The story begins not with schemes or danger, but with the lazy sunlight of a Barcelona afternoon. A small café tucked away in a narrow alley, never too crowded, carried the mingled scents of roasted coffee and a faint trace of turpentine in the air.
And then—there was the man who stole my breath the moment I saw him.
His name was Liam Myers. I remember that clearly. The first time I laid eyes on him, he was sitting in his usual corner by the window, frowning at a sketchbook spread open before him, graphite smudging his fingertips. A simple white T-shirt and washed-out jeans clinging loosely to his frame—unremarkable clothes, yet on him they only emphasized the lean strength of his body.
His hair was a cool, pale blond, faintly curled, with a few rebellious strands falling across his smooth forehead. He looked like any struggling young artist in this city—perhaps even more threadbare than most. And yet, if you looked closer, there was something impossible to ignore: a face too striking, features sculpted with the precision of marble.
But it was his eyes that held me captive. A rare, glacial shade of blue, almost translucent, as though the Mediterranean itself had poured all its melancholy into them. Each time he lifted his gaze from the page to the window, it felt like he was carrying an ocean of sorrow I could never quite reach.

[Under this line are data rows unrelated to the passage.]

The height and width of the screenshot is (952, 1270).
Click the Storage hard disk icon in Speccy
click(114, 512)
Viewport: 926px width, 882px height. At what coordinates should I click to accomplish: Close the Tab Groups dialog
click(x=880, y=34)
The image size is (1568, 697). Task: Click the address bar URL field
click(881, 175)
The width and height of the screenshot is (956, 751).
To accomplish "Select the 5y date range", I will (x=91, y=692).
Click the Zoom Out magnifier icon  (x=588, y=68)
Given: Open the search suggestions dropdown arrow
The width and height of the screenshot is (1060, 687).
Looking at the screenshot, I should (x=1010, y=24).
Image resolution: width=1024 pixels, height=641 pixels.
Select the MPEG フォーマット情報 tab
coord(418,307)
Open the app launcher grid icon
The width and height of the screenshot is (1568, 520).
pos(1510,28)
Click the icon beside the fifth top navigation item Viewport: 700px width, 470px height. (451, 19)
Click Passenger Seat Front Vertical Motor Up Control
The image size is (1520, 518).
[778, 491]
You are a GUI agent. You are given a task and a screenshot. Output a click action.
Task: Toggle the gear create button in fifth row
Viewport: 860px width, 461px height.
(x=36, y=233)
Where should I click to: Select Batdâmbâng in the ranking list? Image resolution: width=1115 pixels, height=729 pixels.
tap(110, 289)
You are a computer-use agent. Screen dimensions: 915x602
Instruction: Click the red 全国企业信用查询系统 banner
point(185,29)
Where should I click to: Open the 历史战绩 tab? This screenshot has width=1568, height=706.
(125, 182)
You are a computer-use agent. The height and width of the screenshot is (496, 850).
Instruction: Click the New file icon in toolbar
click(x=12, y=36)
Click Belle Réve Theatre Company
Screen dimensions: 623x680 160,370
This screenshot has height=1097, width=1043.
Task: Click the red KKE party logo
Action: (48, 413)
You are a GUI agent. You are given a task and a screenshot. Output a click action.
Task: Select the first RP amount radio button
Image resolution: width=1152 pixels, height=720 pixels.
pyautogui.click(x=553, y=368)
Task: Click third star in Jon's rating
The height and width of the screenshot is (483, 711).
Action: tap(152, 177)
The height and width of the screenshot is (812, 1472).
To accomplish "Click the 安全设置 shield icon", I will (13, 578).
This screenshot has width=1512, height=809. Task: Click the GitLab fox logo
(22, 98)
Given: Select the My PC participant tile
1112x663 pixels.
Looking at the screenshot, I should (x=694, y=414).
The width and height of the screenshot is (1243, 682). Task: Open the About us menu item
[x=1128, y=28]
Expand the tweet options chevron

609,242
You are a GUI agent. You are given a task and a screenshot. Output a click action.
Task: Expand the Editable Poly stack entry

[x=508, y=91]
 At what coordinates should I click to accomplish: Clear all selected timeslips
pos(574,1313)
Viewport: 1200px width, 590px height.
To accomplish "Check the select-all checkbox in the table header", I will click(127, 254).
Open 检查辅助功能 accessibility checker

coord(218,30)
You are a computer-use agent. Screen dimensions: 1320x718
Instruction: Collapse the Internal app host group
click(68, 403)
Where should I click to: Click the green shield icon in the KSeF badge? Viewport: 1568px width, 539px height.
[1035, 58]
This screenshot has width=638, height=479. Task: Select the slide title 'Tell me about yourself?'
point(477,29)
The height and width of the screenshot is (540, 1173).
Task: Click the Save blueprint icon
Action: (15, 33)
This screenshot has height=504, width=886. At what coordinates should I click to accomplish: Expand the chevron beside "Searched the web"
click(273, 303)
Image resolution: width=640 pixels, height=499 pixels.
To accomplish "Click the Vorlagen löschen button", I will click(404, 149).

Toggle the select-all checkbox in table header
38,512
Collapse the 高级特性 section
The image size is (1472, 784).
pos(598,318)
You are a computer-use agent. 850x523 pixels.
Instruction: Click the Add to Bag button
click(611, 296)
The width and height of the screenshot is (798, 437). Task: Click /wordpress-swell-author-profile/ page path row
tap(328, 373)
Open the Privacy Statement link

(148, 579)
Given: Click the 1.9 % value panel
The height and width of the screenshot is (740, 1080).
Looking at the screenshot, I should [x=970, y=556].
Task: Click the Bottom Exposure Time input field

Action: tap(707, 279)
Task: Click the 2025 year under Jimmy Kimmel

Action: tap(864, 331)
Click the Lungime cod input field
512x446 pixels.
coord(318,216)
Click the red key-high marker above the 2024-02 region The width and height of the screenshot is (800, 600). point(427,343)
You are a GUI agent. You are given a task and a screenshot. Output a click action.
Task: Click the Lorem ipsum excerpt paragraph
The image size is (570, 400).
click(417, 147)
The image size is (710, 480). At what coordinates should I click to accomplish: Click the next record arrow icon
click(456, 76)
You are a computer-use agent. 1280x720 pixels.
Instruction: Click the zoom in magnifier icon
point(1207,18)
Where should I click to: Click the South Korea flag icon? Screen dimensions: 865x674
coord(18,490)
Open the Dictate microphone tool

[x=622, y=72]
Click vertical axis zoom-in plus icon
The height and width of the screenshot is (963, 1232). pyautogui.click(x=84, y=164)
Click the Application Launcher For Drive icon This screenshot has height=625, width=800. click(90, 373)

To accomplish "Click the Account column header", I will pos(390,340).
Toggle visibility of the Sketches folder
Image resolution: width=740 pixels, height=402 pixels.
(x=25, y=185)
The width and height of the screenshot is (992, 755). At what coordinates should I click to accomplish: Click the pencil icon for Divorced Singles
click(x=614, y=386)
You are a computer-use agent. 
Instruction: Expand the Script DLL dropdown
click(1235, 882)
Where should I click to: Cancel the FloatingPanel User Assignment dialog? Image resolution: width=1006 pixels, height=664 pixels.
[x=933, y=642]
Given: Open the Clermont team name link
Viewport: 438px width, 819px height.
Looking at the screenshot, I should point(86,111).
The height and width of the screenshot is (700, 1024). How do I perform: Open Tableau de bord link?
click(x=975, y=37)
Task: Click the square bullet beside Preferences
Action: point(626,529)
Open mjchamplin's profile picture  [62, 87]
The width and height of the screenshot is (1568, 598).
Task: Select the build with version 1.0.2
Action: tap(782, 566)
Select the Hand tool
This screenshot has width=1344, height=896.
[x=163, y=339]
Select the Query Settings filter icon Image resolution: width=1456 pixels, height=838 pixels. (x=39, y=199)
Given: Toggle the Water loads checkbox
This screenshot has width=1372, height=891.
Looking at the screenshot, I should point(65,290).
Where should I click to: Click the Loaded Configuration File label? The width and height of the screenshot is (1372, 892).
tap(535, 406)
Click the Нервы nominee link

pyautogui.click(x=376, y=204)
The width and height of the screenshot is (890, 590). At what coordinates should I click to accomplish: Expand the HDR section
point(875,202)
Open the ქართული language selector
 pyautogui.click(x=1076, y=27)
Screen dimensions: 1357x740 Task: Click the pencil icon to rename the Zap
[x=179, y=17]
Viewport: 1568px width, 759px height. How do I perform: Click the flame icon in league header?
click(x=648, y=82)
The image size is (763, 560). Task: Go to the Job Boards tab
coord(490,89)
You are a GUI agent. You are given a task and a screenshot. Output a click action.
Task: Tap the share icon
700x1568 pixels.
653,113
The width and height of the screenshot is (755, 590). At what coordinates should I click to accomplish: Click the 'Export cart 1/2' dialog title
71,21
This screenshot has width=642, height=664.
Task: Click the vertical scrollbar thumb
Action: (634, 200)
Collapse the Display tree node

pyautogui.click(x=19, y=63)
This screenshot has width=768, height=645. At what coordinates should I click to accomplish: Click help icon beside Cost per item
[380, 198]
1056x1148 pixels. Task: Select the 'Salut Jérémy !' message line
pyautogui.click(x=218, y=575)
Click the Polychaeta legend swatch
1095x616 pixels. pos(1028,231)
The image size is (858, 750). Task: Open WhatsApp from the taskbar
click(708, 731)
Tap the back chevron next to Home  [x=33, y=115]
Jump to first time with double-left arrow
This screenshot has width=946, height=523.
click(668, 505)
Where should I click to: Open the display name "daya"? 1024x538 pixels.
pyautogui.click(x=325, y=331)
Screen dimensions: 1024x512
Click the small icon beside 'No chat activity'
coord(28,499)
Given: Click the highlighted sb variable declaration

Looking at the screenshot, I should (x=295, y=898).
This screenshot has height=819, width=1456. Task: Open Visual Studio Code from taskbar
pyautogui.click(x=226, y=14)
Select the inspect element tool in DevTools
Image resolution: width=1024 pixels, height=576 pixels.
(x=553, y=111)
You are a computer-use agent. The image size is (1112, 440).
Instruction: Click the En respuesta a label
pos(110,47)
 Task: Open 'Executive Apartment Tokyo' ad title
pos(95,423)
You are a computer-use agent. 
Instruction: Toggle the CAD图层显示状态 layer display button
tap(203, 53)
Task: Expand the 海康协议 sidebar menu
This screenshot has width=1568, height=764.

Megan always said men like him were trouble. Too beautiful, too enigmatic—like a leather-bound book with gilded edges, tempting but impossible to read. The kind of story that could set a woman on fire simply by existing.
But I didn't believe her then. To me, he was a silent iceberg, and I—foolishly—thought I could be the sun that melted his frost, revealing the breathtaking world hidden beneath.
I never imagined Liam Myers was more than just a struggling artist in a worn-out T-shirt with graphite on his hands. I never imagined the truth he kept buried wasn't about "past wounds" or an artist's fragile sensitivity but a darkness far more dangerous than anything I could comprehend.
Every flicker of distance, every sudden chill in his voice, every shadow that slipped across his face—they weren't accidents. They were threads of a carefully woven lie. A lie about another woman.
And that lie would nearly shatter everything I believed about love. It left me bleeding with doubt, stranded in years of quiet torment, wondering if I had ever truly known him—or myself.
I tried so hard to reach him, to warm him, never realizing that everything I thought was real was nothing more than a performance—a carefully constructed act, staged for one purpose alone: to protect me.
And it all began so simply, so innocently, like the opening scene of any romantic film.